Soni KUM
KP
Filmmaker is a third generation Korean who grew up in a North Korean community in Japan. Today, 152,900 North Korean refugees live in Japan as a result of Japanese colonialism. The story of the North Korean community is told by tracing her memory and her family history. With found footage rarely seen outside the North Korean community, the filmmaker weaves her personal diaries, letters from relatives living in North Korea with poetic images of her own to create an alternate fictional narrative. A narrative that is usually associated with terrorism and the other side of Machiavellian principles of good vs. evil.

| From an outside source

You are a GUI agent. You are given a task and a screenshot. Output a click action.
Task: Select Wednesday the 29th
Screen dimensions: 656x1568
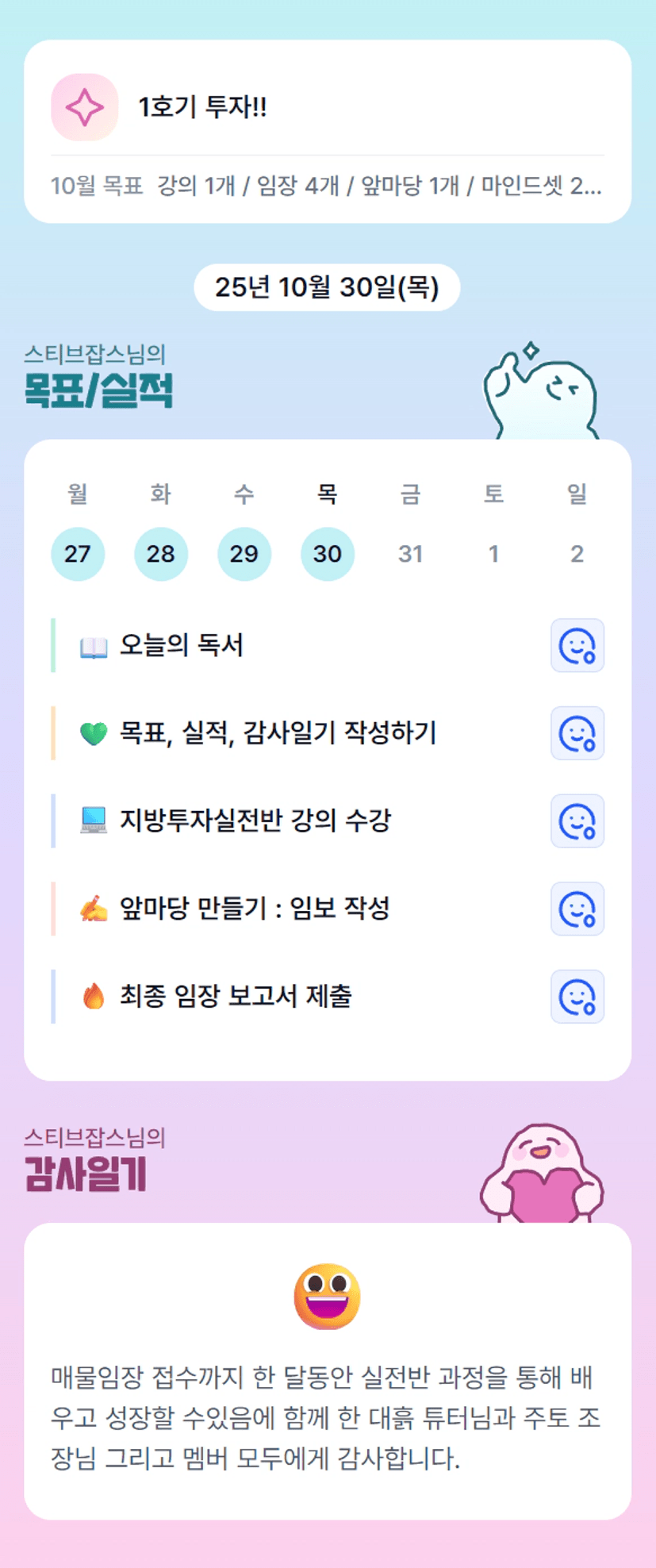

Foreign Sky is a documentary film Soni Kum created while she was a student at the California Institute of the Arts, covering the same topic as Beast of Me, but showing various experiments for a longer running time. The film delves into the history of Zainichi Koreans affiliated with Chongryon, which has been deleted from the official history of nation states such as Japan, the United States, South Korea, and North Korea, as well as their own stories which have been silenced in the history of their community, and the gaps in between. The film asks the audience to look at the lives that have been slipped, silenced, and vanished amidst the violence of history through the footages and narrations of various documentaries and feature films. In particular, the scene from Nagisa Oshima's 1968 film Death by Hanging, subversively brings to the surface the female body, which has been otherized in the narratives of Zainichi Koreans, and captures the clashes between history and reenactment, body and emotion.
Soni KUM
Soni Kum is a multimedia artist who works in film and video, installation, performance. Her work has been featured in art spaces and film festivals around the world such as Japan, Korea, Brazil, Germany and UK.